In sum, twenty–three years later America recruits as its champion for the defense of a disordered status quo a pioneer of the status quo’s disorder. “From the fact that there are gay men who are good, celibate priests, it follows that gay men can be good celibate priests.” It sounds logical; one might even say Jesuitical. But of course it entirely begs the pertinent questions. Does being a good priest include faithfulness to the Church’s authoritative teaching? Does being celibate mean a commitment to perfect and perpetual continence? To judge by the case that America tries to make for the status quo, the answers are clearly in the negative. But the alarm of the editors, and of those, Jesuit and non–Jesuit, for whom they speak is not surprising. There will not be, I am confident, a witchhunt to drive those with homosexual leanings out of the priesthood. There will be, I hope and expect, a strengthened resolve to confront priests, both heterosexual and homosexual, with the need to decide between fidelity and demitting their ministries. There will also be, and it is already underway, a clear policy and practice of not admitting homosexuals to seminaries and other programs of priestly formation.

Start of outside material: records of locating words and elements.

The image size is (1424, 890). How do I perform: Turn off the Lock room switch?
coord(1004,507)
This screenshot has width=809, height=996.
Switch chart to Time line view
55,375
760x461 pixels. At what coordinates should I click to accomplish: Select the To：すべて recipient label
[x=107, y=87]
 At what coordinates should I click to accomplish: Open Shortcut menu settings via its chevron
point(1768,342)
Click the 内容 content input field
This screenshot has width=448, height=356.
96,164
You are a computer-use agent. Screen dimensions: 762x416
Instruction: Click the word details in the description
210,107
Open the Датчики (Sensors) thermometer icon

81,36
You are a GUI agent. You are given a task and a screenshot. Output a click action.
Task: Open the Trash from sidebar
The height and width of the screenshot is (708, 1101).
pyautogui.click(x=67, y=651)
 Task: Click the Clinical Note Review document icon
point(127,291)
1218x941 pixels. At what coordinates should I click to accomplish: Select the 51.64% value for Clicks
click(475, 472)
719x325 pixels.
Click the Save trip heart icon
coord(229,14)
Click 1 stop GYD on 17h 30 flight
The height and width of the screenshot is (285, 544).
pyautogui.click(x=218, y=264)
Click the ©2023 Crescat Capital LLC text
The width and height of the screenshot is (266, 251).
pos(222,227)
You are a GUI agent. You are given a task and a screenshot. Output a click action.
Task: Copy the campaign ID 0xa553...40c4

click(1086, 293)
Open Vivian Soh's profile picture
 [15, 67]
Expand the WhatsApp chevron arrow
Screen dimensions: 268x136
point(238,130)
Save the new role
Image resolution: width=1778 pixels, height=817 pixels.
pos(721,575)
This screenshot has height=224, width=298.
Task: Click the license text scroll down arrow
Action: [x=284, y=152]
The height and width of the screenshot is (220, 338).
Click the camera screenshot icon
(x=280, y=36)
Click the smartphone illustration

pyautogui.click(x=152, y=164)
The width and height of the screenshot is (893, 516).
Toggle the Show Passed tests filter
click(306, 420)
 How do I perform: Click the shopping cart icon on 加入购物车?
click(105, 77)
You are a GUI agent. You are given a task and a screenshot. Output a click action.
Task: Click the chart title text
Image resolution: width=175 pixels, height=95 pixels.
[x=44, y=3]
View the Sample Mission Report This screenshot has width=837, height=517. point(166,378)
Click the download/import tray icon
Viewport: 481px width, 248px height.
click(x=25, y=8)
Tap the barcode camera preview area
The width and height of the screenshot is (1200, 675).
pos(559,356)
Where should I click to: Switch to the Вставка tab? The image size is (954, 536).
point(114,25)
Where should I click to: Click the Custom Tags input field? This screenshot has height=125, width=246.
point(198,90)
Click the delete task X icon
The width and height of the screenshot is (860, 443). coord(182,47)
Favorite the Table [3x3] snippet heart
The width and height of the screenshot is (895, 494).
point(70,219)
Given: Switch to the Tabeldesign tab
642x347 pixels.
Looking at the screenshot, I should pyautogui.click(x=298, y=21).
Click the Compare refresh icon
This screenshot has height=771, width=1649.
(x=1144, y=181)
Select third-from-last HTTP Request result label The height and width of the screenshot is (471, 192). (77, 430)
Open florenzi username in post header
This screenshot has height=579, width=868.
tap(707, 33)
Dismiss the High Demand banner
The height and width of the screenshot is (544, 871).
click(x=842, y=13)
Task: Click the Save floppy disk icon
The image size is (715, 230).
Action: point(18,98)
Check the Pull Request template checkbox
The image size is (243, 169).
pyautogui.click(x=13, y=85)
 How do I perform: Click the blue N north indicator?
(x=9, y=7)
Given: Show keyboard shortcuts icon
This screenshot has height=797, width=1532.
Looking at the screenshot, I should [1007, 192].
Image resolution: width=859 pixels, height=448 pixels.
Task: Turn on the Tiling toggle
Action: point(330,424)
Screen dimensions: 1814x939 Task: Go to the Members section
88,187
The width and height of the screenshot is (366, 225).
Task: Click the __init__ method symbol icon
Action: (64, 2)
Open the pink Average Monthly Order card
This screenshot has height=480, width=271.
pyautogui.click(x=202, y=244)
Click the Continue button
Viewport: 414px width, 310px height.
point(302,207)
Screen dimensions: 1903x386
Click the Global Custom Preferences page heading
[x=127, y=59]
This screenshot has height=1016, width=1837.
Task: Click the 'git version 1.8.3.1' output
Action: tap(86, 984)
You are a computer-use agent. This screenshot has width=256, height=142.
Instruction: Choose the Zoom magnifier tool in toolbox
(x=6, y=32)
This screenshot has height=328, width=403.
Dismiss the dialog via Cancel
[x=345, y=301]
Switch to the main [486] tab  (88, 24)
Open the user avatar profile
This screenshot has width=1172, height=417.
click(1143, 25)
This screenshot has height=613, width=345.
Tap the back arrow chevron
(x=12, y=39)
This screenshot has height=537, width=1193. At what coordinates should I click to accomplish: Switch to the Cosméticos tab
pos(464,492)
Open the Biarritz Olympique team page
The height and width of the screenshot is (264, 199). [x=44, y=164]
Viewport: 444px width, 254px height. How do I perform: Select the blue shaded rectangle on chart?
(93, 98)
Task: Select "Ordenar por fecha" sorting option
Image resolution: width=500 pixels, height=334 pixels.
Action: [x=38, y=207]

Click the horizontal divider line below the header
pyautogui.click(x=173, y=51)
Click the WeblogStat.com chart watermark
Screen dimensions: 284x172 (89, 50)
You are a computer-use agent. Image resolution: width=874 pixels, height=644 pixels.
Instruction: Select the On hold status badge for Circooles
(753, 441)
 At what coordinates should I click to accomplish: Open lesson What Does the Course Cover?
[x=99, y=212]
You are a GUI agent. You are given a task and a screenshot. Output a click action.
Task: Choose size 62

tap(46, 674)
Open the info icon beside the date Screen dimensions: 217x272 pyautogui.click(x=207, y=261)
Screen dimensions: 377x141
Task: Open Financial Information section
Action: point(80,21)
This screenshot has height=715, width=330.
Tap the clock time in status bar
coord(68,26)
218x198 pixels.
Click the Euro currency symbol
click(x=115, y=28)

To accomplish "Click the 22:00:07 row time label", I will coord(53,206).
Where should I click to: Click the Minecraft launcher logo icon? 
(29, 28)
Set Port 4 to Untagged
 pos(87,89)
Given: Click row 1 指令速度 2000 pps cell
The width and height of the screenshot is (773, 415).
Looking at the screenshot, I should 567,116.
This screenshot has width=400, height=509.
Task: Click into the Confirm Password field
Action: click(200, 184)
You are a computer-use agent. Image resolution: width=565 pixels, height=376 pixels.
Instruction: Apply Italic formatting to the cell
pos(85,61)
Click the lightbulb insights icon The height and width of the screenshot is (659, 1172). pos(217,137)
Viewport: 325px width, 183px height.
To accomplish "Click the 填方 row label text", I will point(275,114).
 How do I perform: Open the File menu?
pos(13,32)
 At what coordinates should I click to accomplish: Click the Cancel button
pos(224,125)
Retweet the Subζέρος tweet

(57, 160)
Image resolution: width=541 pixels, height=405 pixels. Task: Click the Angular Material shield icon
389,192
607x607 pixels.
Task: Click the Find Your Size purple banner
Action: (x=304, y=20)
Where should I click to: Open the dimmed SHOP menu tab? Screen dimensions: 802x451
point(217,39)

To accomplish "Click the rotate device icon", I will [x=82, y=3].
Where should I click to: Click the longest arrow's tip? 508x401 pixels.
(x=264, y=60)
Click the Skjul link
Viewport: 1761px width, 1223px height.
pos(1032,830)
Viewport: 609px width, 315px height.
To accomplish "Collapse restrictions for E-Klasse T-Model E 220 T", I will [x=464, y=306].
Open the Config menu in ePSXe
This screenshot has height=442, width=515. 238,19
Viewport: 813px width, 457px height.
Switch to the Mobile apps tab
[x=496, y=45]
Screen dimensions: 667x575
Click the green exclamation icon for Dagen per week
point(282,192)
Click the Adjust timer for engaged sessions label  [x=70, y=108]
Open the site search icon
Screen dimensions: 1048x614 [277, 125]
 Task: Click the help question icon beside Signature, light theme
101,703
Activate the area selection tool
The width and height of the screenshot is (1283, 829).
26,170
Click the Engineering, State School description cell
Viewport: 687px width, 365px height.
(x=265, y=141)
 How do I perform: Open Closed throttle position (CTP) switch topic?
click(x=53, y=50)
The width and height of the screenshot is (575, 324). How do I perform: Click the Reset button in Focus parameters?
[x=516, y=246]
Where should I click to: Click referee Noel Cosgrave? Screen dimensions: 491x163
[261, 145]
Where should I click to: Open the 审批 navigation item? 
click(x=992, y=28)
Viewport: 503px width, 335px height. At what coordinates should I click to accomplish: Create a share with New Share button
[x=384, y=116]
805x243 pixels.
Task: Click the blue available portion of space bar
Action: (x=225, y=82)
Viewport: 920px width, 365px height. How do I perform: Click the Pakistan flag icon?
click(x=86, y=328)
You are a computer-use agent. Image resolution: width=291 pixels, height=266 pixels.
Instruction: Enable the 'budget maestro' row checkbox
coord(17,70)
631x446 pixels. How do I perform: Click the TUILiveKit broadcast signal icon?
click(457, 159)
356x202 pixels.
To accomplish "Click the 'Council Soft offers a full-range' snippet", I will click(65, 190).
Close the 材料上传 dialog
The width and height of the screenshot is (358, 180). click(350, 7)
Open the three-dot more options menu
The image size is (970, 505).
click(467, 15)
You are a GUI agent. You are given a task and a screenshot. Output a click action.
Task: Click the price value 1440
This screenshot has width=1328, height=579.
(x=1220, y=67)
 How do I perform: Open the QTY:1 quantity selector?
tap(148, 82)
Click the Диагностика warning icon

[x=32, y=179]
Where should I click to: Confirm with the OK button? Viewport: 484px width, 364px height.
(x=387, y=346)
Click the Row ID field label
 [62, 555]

Some seminaries and religious orders will no doubt resist as best they can the renewed order of the old tradition. They are the ones that are dying. About the “ongoing struggle to make sure the Catholic priesthood is not dominated by homosexual men” and about much else with which the Church is struggling, the conventional alignments will likely continue for the foreseeable future. What are called the left and the right are in agreement that authoritative magisterial teaching and governance ended with Vatican II. The right, often preferring the name traditionalist, views the Council as an abandonment of the tradition in favor of modernistic novelties. The left, often calling itself the party of progress, celebrates the Council and construes it as having terminated the authority of Rome and of the hierarchy more generally. Garry Wills puts it nicely: John Paul II, Ratzinger, and those in their company are attempting “a coup against the Council.” Both left and right are the parties of Catholic discontinuity. In the center is the party of Catholic continuity. It is composed of those who embrace the high adventure of Catholic fidelity as set forth by the Council and its authoritative interpretation by the continuing Magisterium of the Church. Despite all, the center holds.